==== Records shown

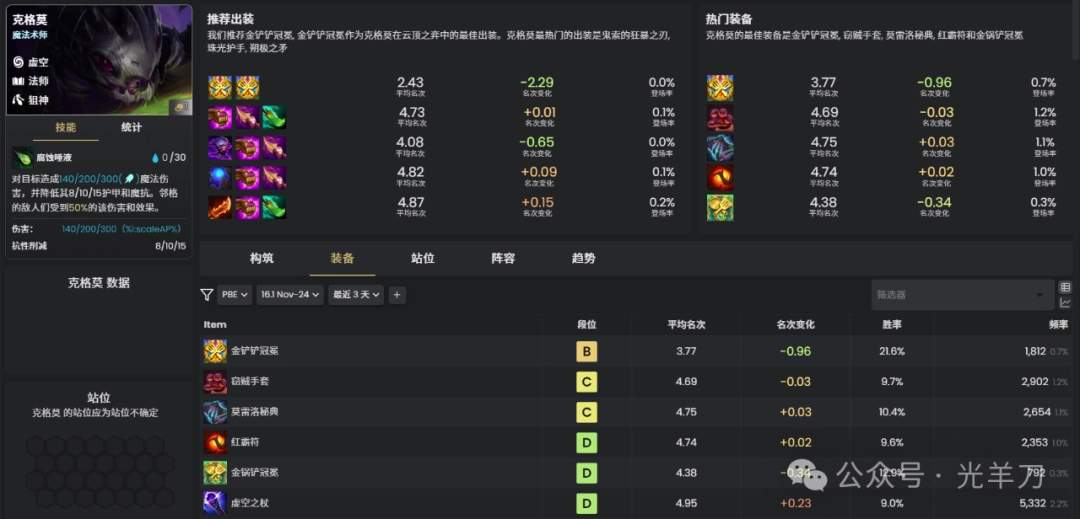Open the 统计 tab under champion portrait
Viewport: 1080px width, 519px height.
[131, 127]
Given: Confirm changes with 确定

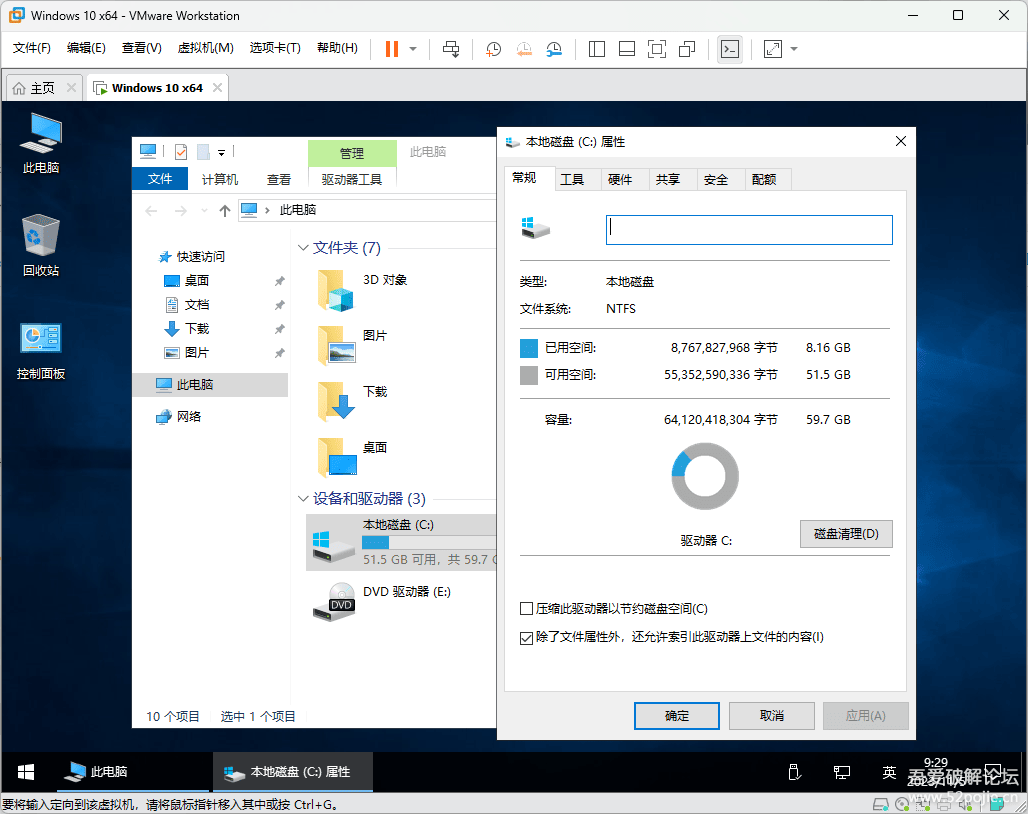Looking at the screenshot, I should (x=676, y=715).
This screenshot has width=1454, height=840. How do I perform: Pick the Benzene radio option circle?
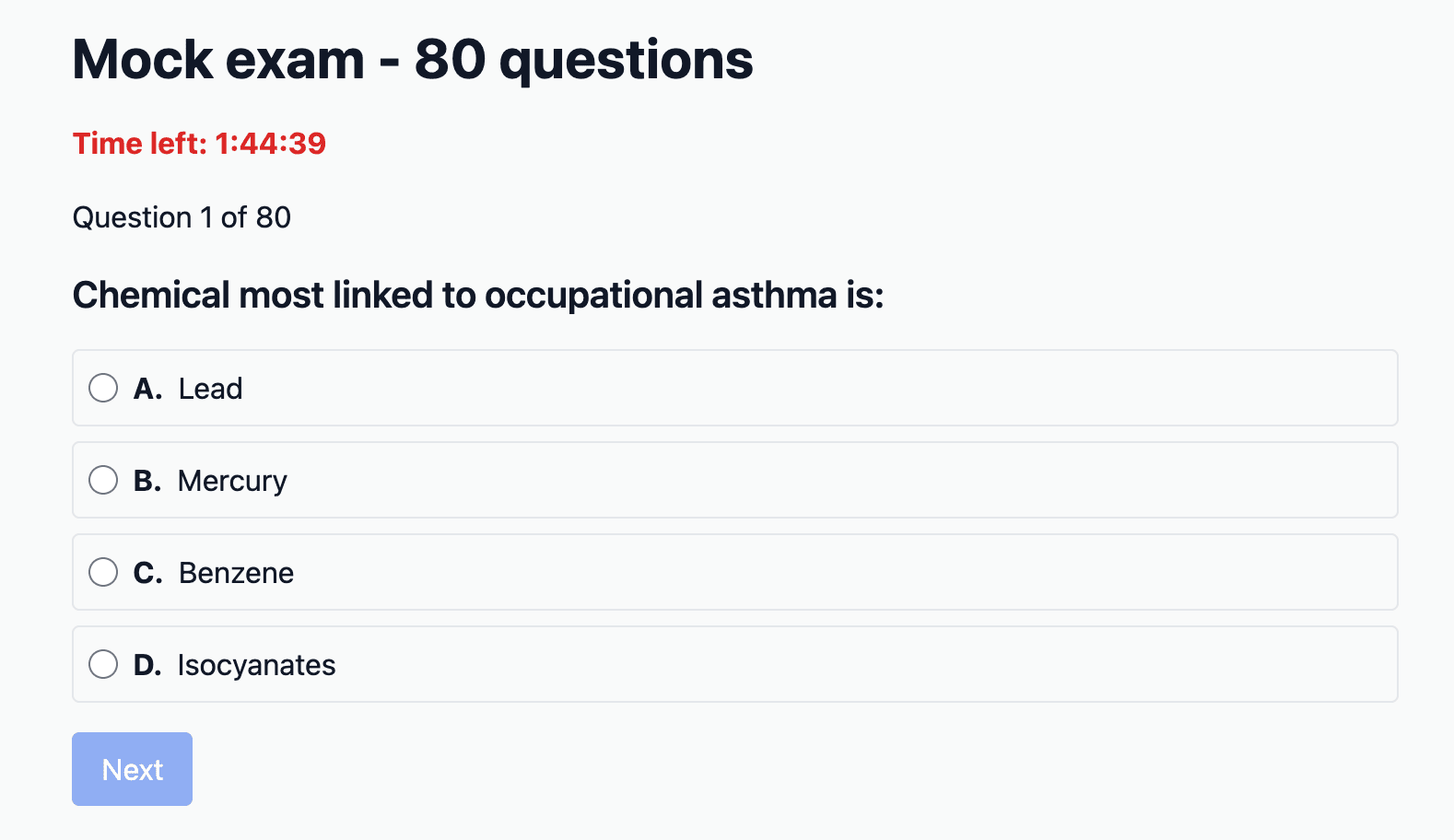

========

§ **What is required**: Leave the pictures out, and please copy only the lines from the one with "Given: Confirm changes with 确定" through the end of the listing.

§ **Your response**:
Given: Confirm changes with 确定

Looking at the screenshot, I should (x=676, y=715).
This screenshot has width=1454, height=840. How do I perform: Pick the Benzene radio option circle?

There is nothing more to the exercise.